* Exercise set *
1. Using the forum thread on console encoding below, explain in one to three sentences why characters above 127 appear as question marks when the byte array is decoded as ASCII.
2. Answer these questions from the forum thread on console encoding below, using the facts it states, one line each:
(a) Which code page does the console use in this case?
(b) What number does casting the character '√' to an int produce?
(c) Which TrueType fonts does the solution suggest in place of Raster fonts?
— BEGIN Document —
Can someone tell me what I'm doing wrong? I expect one of the encoding types to properly display the extended ASCII table but apparently none can...

A bit of context:
I am trying to determine what Encoding would be best a standard in our company, I personally think UTF8 will do but my supervisor would like to see some examples before we decide.

Obviously we know we will need to use other encoding types every now and then (serial communication for example uses 7-bits so we can't use UTF8 there) but in general we would like to stick with one encoding type. Currently we are using default, ASCII and UTF8 at random so that's not a good thing.

EDIT
The output according to:

Console.WriteLine("Default: {0} for {1}", s, Console.OutputEncoding.CodePage);

output with code page

Edit 2:
Since I thought there might not be an encoding in which the extended ascii characters correspond to the decimal numbers in the table I linked to I turned it around and this:

char specialChar = '√';
int charNumber = (int)specialChar;

gives me the number: 8730 which in the table is 251


Solution

  • The output encoding in your case should be mostly irrelevant since you're not even working with Unicode. Furthermore, you need to change your console window settings from Raster fonts to a TrueType font, like Lucida Console or Consolas. When the console is set to raster fonts, you can only have the OEM encoding (CP850 in your case), which means Unicode doesn't really work at all.

    However, all that is moot as well, since your code is ... weird, at best. First, as to what is happening here: You have a byte array, interpret that in various encodings and get a (Unicode) string back. When writing that string to the console, the Unicode characters are converted to their closest equivalent in the codepage of the console (850 here). If there is no equivalent, not even close, then you'll get a question mark ?. This happens most prominently with ASCII and characters above 127, because they simply don't exist in ASCII.

    If you want the characters you want to see, then either use correct encodings throughout instead of trying to meddle around until it somewhat works, or just use the right characters to begin with.

    Console.WriteLine("√ⁿ²")
    

    should actually work because it runs through the encoding translation processes described above.
— END Document —
— BEGIN Raw data —
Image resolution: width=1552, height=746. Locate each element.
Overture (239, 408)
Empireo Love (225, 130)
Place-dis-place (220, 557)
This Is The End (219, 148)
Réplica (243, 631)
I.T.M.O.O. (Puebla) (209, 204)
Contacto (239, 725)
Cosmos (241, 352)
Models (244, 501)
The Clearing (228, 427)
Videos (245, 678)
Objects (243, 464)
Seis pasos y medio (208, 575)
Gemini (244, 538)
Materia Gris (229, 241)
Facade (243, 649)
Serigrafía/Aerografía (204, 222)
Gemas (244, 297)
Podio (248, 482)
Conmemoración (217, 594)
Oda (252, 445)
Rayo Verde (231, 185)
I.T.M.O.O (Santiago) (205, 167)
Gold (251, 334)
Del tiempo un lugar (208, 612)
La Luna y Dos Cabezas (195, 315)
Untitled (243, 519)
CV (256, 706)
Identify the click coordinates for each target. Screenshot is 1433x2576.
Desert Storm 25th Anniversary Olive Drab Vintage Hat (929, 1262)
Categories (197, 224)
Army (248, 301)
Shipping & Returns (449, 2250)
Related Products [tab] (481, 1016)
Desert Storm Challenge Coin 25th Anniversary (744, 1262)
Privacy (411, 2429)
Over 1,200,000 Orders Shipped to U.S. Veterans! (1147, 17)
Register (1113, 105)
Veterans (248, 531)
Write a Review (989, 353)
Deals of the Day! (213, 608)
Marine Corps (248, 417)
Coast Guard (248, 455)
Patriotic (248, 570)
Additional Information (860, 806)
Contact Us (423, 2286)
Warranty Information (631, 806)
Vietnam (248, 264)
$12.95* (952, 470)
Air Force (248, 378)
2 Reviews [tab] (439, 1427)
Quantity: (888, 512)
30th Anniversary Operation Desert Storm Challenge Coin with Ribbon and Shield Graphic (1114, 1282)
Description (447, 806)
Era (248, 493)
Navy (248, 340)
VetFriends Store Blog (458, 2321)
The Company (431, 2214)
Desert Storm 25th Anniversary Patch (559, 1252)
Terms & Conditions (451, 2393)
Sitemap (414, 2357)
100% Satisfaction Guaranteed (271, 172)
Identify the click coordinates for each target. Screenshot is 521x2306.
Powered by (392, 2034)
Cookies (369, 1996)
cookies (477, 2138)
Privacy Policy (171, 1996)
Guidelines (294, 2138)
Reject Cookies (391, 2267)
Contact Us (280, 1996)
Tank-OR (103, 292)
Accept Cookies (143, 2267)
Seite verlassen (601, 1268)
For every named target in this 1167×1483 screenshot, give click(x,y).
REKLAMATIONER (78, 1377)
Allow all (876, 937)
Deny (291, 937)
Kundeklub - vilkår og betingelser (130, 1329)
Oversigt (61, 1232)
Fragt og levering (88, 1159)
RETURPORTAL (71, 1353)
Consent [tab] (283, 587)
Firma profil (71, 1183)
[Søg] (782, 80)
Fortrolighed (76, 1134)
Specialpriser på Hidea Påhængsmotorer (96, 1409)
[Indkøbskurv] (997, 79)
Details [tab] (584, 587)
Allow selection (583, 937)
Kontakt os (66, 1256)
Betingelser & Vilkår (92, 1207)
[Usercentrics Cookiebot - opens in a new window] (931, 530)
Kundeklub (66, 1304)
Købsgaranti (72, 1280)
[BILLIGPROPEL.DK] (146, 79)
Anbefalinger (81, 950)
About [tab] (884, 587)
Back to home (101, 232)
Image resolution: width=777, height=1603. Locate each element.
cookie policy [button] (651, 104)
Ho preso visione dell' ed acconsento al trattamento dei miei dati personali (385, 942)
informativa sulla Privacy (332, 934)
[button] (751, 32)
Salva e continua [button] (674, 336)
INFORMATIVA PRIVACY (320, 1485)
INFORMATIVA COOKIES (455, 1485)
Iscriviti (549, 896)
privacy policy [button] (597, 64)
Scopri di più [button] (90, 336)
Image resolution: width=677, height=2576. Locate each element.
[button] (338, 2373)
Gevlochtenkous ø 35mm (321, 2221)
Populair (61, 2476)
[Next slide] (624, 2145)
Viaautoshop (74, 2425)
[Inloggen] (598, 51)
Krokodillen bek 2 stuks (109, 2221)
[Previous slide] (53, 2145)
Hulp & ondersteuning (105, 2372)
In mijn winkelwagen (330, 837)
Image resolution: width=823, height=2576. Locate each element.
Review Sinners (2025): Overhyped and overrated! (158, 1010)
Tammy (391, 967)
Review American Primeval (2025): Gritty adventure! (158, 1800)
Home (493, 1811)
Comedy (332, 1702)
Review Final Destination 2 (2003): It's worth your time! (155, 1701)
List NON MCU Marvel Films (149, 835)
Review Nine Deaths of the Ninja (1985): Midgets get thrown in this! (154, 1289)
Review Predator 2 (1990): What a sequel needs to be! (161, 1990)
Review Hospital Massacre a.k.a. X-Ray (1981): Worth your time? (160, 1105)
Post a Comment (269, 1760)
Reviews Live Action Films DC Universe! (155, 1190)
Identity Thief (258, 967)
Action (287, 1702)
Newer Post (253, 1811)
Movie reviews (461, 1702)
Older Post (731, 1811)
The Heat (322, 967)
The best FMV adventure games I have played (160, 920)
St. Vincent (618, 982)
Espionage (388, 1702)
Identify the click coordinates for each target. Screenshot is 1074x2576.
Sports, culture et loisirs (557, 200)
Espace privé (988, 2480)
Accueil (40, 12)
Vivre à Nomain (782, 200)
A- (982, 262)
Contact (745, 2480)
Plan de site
— END Raw data —
* Results of the exercise *
1. When the decoded string is written to the console, each Unicode character is converted to its closest equivalent in the console's code page (850). Characters above 127 do not exist in ASCII, so they have no equivalent and come out as a question mark.

2.
(a) 850 (CP850)
(b) 8730
(c) Lucida Console or Consolas